CÓLERA MANTÉM TAXA DE LETALIDADE ELEVADA EM ÁFRICA E PREOCUPA AUTORIDADES DA SAÚDE

A taxa de letalidade da cólera em África situa-se actualmente em 2,03%, um nível considerado elevado pelas autoridades sanitárias, que intensificam esforços para reduzi-la para 1%, revelou o director-adjunto de incidentes da agência de saúde da União Africana, Yap Boum.

Imagem: CNN Portugal

Segundo Yap Boum, citado pela Lusa, a prioridade das autoridades de saúde no continente passa por conter a propagação da doença e, sobretudo, diminuir o número de mortes associadas ao surto, que continua a afectar vários países africanos.

Em Angola, desde o início do surto, em Janeiro de 2025, foram registados 36.536 casos de cólera, dos quais 19.684 em homens e 16.582 em mulheres, de acordo com dados do Ministério da Saúde actualizados a 20 de Fevereiro deste ano.

No panorama continental, a República Democrática do Congo, o Sudão do Sul e a Nigéria figuram entre os países mais afectados pela doença.
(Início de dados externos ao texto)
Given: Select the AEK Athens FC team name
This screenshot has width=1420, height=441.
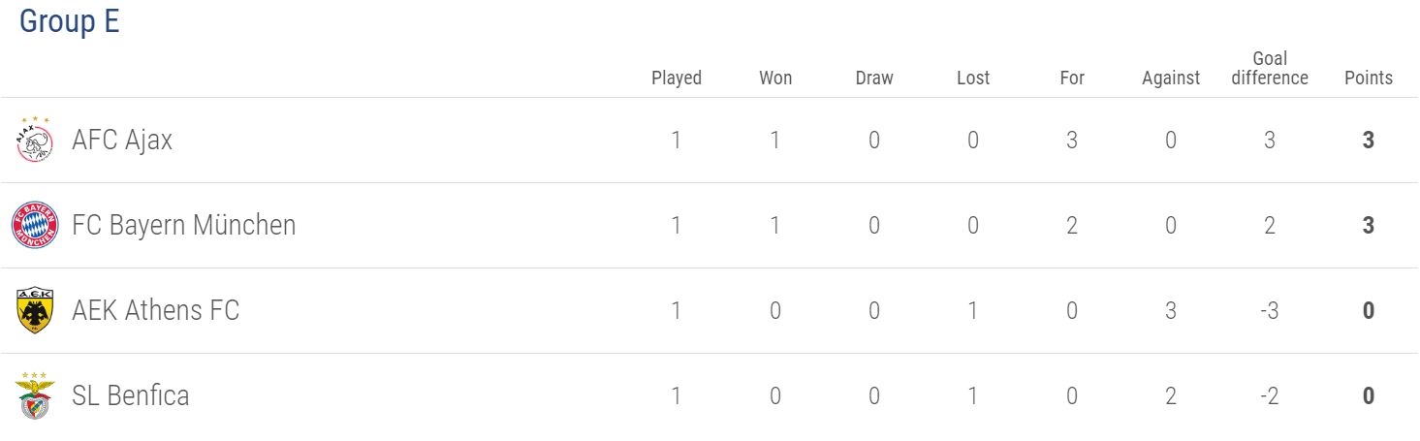Looking at the screenshot, I should (x=155, y=311).
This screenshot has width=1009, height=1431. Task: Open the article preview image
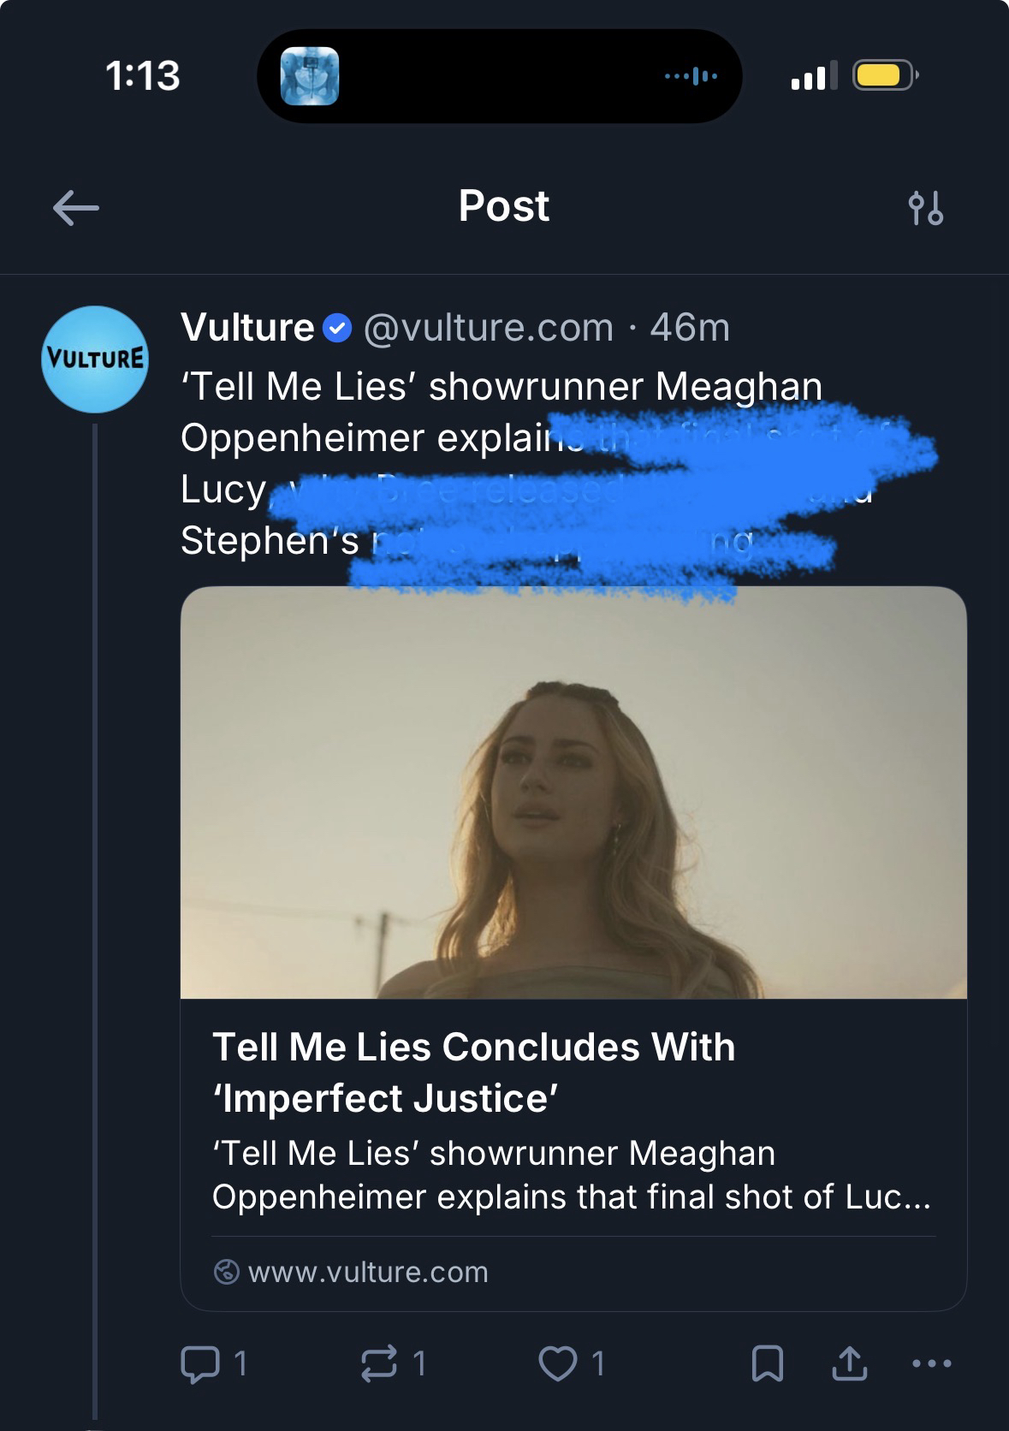(x=573, y=793)
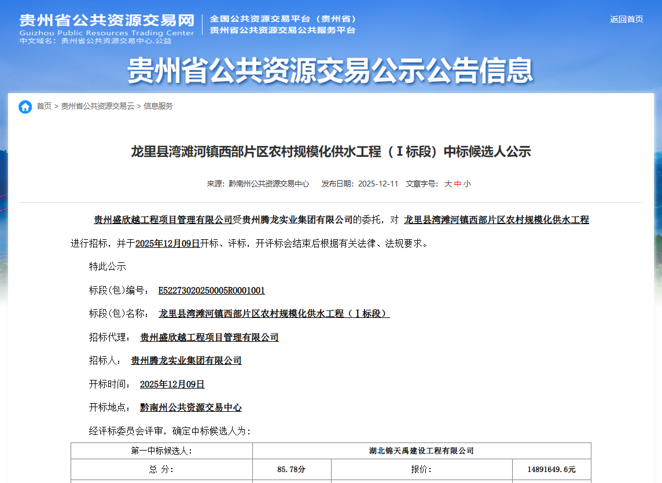Click the 85.78分 score cell
This screenshot has width=662, height=483.
point(292,470)
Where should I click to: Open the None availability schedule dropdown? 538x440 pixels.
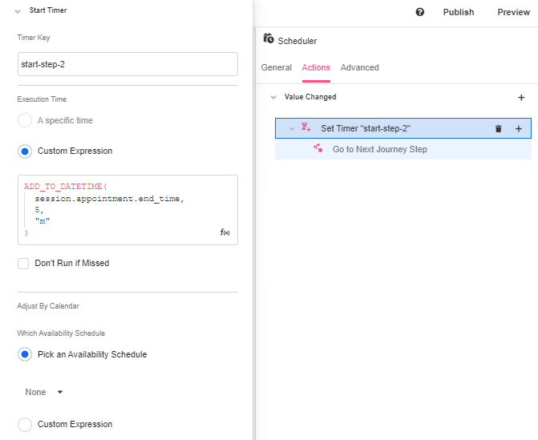click(44, 392)
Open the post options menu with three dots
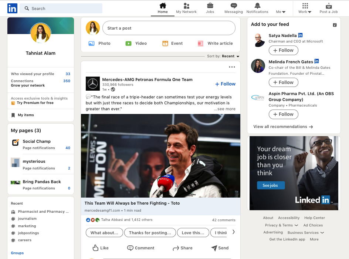The height and width of the screenshot is (259, 349). pyautogui.click(x=232, y=67)
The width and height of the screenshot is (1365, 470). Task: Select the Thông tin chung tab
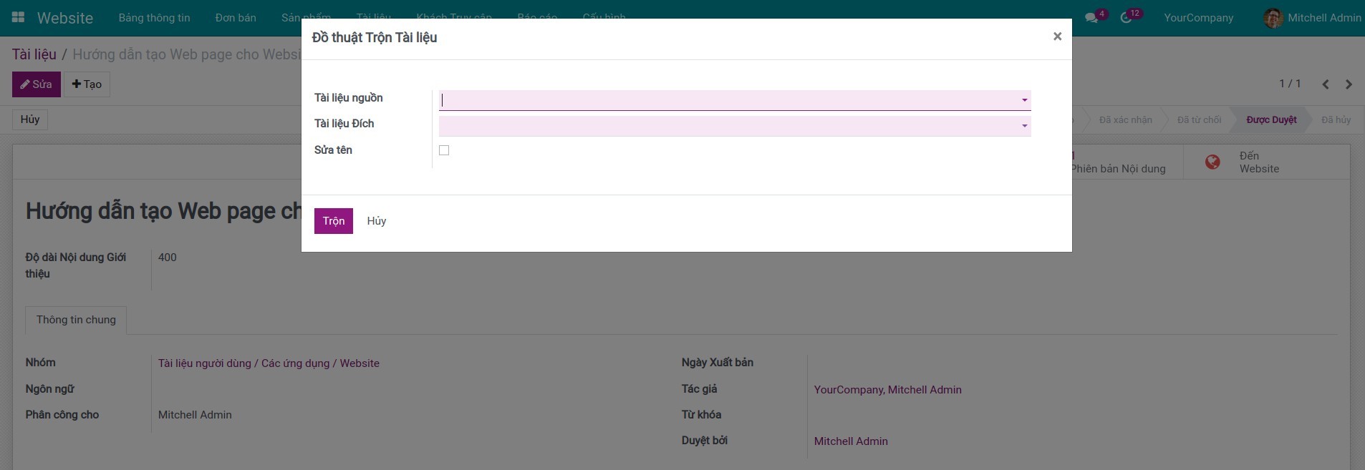tap(76, 320)
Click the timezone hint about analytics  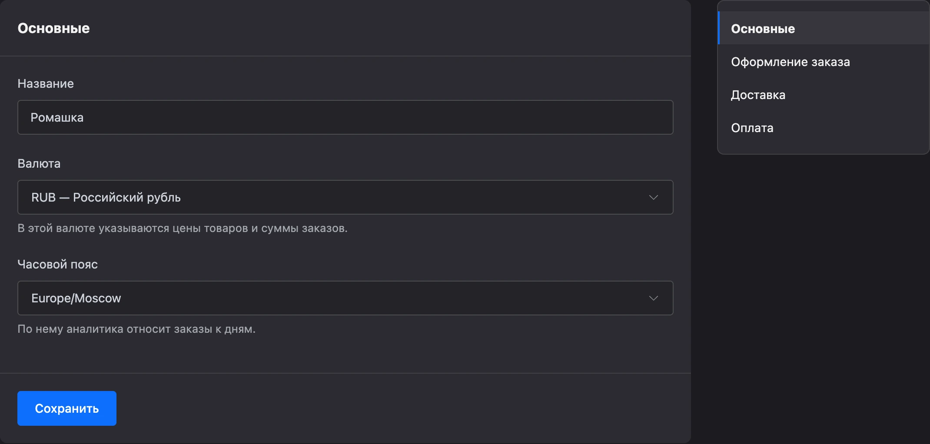tap(136, 329)
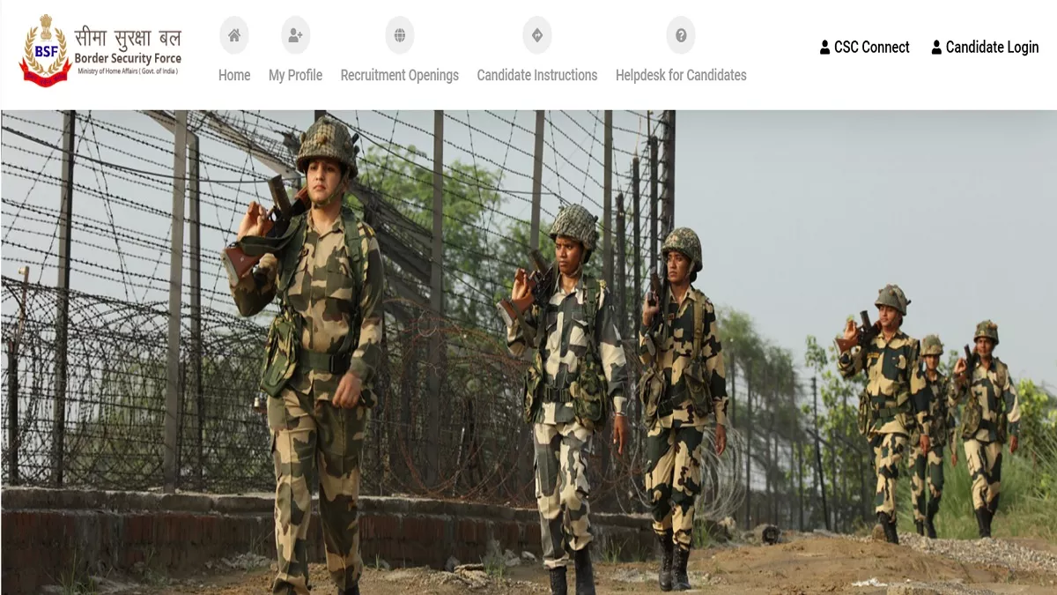Open Helpdesk for Candidates menu text
Viewport: 1057px width, 595px height.
point(681,76)
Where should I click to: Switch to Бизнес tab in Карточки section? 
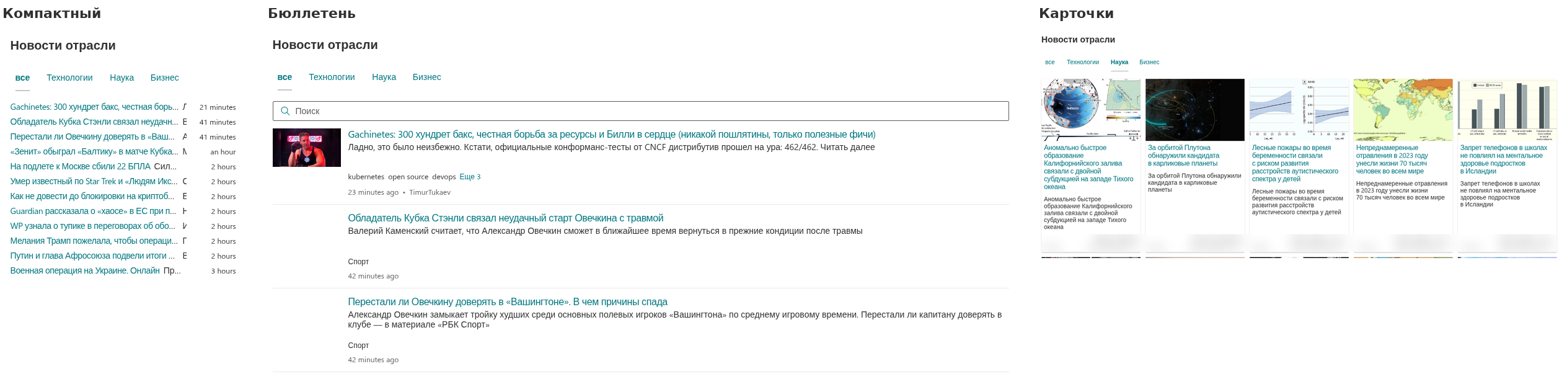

Apesar de o Sudão ter declarado o fim do surto a 5 de Março, as autoridades mantêm o país sob vigilância epidemiológica, face ao risco de novos focos, cenário já observado recentemente no Ruanda e no Zimbabwe.

Dados referentes a 2025 indicam que África ultrapassou o recorde de infecções por cólera, com cerca de 262.300 casos confirmados e aproximadamente 5.900 mortes, evidenciando a gravidade da situação sanitária no continente.

A cólera, doença causada pela ingestão de água ou alimentos contaminados, continua fortemente associada a falhas no saneamento básico e à falta de acesso à água potável, factores que persistem como desafios estruturais em várias regiões africanas.